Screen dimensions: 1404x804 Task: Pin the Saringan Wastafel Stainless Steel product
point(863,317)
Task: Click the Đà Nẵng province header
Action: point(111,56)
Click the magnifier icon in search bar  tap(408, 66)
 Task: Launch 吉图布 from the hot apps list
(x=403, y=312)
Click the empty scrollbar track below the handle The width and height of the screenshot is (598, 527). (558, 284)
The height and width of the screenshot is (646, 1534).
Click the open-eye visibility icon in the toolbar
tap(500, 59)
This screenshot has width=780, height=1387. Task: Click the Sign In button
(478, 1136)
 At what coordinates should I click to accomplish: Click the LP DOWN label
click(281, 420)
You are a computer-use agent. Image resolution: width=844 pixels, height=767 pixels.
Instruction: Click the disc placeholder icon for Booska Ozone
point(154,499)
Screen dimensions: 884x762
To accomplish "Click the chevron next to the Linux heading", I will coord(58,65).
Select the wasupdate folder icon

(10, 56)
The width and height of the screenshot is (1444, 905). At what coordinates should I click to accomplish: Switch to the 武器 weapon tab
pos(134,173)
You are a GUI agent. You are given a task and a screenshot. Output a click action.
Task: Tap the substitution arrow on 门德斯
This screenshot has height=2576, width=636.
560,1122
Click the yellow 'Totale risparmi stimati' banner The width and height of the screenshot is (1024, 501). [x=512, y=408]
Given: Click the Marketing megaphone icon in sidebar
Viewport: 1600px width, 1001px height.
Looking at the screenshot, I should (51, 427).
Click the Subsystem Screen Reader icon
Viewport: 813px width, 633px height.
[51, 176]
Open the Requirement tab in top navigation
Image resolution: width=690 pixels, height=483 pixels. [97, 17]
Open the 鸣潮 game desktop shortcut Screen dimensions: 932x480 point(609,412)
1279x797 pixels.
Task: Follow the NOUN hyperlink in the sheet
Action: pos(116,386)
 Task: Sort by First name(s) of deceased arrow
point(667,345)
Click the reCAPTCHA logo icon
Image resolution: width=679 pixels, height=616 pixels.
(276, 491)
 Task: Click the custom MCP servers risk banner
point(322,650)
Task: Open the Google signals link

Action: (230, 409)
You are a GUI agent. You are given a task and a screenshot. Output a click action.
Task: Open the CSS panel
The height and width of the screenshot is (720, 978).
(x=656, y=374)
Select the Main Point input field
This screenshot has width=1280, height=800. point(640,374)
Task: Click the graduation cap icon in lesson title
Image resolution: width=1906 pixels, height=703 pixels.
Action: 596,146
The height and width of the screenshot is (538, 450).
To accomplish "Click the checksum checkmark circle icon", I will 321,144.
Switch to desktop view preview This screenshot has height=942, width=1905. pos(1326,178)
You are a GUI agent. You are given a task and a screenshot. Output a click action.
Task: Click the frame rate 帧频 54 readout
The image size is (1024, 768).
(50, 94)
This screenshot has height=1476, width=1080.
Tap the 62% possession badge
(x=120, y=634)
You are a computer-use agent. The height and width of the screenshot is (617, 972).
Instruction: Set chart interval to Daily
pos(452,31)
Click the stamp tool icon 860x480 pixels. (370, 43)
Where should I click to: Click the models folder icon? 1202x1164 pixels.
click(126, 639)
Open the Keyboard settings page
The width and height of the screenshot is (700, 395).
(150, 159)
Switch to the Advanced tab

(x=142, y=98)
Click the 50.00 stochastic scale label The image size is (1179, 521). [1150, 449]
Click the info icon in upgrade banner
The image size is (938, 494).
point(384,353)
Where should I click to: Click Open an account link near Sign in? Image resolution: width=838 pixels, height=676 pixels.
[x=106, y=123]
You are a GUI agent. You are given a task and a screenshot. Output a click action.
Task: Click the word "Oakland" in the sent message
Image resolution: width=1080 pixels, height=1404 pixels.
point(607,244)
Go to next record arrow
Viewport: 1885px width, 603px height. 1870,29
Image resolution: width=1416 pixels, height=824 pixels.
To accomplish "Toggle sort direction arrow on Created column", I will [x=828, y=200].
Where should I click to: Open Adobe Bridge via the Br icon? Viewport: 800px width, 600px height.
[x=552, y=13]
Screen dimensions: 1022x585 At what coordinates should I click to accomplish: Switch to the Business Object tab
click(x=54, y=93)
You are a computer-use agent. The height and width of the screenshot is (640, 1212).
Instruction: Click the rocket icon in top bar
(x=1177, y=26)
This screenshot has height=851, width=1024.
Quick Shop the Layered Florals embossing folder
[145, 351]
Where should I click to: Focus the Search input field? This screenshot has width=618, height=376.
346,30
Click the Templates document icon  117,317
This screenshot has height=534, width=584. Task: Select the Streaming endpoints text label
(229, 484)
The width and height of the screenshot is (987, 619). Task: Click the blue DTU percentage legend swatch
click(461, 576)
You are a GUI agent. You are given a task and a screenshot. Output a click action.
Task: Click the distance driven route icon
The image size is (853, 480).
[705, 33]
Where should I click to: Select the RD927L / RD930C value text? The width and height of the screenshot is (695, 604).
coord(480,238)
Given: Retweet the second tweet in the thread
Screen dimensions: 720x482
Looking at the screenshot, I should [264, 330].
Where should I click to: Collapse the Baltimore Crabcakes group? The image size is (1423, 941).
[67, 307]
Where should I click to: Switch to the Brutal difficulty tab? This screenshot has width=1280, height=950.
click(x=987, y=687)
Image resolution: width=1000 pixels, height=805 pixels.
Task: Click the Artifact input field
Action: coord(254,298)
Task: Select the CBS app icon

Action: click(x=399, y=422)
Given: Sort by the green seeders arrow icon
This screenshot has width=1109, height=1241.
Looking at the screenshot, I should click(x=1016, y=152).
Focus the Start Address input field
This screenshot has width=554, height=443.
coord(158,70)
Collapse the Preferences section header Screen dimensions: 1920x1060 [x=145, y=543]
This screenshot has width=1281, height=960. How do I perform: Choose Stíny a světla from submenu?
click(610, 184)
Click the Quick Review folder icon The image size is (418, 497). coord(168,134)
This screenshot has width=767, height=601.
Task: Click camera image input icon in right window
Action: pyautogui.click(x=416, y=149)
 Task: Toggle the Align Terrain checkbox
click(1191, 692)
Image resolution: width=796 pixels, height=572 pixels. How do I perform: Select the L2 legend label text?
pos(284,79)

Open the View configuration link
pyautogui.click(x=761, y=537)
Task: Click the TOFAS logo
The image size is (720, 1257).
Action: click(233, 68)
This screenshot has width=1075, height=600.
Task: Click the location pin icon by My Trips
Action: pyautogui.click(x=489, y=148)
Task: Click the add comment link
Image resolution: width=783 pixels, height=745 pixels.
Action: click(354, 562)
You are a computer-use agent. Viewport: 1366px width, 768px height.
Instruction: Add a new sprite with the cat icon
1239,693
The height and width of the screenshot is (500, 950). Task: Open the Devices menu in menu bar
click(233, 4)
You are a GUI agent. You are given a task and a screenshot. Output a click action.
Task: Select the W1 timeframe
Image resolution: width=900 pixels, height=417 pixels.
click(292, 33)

__________

REQUIREMENT –
Of the entries above, transcribe exactly those lines that fall between the line containing "Task: Click the custom" and the line containing "Click the stamp", together with those two lines.

ANSWER BOX –
 Task: Click the custom MCP servers risk banner
point(322,650)
Task: Open the Google signals link

Action: (230, 409)
You are a GUI agent. You are given a task and a screenshot. Output a click action.
Task: Open the CSS panel
The height and width of the screenshot is (720, 978).
(x=656, y=374)
Select the Main Point input field
This screenshot has width=1280, height=800. point(640,374)
Task: Click the graduation cap icon in lesson title
Image resolution: width=1906 pixels, height=703 pixels.
Action: 596,146
The height and width of the screenshot is (538, 450).
To accomplish "Click the checksum checkmark circle icon", I will 321,144.
Switch to desktop view preview This screenshot has height=942, width=1905. pos(1326,178)
You are a GUI agent. You are given a task and a screenshot. Output a click action.
Task: Click the frame rate 帧频 54 readout
The image size is (1024, 768).
(50, 94)
This screenshot has height=1476, width=1080.
Tap the 62% possession badge
(x=120, y=634)
You are a computer-use agent. The height and width of the screenshot is (617, 972).
Instruction: Set chart interval to Daily
pos(452,31)
Click the stamp tool icon 860x480 pixels. (370, 43)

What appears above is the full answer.